Pixel coordinate grounding data

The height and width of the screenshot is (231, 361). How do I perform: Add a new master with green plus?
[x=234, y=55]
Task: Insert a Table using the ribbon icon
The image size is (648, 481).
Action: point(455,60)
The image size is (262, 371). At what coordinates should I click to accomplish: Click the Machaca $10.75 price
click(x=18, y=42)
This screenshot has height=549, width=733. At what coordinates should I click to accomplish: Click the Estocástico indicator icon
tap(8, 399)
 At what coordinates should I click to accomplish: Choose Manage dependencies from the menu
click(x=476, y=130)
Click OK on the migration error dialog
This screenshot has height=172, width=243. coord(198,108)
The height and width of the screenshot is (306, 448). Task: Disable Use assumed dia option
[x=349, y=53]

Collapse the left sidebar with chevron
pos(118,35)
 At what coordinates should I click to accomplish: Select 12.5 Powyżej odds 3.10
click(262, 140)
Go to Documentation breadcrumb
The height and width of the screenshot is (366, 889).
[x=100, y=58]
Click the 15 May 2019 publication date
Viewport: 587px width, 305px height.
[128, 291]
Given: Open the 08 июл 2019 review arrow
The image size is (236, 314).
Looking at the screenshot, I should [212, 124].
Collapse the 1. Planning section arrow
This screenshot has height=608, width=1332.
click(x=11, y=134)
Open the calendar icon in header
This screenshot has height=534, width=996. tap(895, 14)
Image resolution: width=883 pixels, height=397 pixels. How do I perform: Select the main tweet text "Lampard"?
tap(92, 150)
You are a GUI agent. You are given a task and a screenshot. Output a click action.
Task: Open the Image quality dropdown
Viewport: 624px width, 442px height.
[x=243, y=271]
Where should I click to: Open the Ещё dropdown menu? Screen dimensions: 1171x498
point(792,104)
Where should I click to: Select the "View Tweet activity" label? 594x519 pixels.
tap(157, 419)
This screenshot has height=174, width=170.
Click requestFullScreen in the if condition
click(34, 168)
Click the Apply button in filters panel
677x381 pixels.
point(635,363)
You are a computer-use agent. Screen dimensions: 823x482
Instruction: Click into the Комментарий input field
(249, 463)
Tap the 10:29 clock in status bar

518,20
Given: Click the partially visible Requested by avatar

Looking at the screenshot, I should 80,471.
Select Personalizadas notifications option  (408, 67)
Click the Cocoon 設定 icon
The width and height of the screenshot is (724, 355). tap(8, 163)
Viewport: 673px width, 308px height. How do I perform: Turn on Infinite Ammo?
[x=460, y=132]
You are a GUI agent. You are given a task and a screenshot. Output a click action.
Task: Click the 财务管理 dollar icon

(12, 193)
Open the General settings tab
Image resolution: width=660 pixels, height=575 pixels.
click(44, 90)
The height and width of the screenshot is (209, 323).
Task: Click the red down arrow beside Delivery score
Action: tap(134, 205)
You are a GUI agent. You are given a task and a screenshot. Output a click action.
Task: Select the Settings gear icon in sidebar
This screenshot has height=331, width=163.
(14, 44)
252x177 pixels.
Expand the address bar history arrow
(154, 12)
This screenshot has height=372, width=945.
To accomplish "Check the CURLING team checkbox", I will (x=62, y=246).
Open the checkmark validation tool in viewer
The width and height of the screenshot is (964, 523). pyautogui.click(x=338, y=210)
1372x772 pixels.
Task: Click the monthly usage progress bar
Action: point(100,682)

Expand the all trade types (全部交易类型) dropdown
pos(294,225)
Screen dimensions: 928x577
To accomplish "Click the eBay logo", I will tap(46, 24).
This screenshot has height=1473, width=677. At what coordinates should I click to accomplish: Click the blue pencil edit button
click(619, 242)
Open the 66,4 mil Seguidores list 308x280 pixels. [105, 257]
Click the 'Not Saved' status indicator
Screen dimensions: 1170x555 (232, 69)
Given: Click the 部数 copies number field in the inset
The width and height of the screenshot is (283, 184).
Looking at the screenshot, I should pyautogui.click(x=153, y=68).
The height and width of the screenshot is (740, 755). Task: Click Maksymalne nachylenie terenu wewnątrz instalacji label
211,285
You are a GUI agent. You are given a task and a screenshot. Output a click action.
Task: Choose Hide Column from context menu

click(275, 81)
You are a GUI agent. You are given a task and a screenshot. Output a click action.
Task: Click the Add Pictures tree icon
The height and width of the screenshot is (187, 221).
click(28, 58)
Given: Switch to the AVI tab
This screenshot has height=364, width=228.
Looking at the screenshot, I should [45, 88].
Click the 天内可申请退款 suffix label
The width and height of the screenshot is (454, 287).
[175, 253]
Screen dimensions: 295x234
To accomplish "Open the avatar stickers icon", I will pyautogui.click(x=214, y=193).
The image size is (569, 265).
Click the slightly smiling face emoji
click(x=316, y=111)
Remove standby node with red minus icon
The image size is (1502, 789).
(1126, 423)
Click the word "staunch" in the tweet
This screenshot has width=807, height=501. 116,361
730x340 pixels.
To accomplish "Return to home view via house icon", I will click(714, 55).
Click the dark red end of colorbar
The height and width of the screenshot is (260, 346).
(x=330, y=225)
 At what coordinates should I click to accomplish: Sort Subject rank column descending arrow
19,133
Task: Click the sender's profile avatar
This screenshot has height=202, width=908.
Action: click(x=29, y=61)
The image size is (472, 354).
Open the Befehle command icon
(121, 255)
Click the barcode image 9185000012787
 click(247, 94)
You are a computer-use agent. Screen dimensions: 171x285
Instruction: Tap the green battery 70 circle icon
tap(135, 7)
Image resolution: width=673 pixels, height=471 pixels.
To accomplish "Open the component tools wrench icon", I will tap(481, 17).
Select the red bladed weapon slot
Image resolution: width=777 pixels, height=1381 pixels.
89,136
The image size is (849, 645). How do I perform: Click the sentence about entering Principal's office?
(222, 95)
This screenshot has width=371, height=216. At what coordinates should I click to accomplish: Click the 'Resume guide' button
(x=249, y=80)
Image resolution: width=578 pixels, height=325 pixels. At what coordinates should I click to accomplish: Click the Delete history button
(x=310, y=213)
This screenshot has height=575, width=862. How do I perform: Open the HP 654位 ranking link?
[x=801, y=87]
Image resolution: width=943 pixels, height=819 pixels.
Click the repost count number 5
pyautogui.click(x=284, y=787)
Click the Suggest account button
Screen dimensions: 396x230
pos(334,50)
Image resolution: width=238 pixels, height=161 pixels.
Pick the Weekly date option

_What you are asked to do:_
State how many lines of the records above contain "date", with no words besides the number.

_Task answer:_
2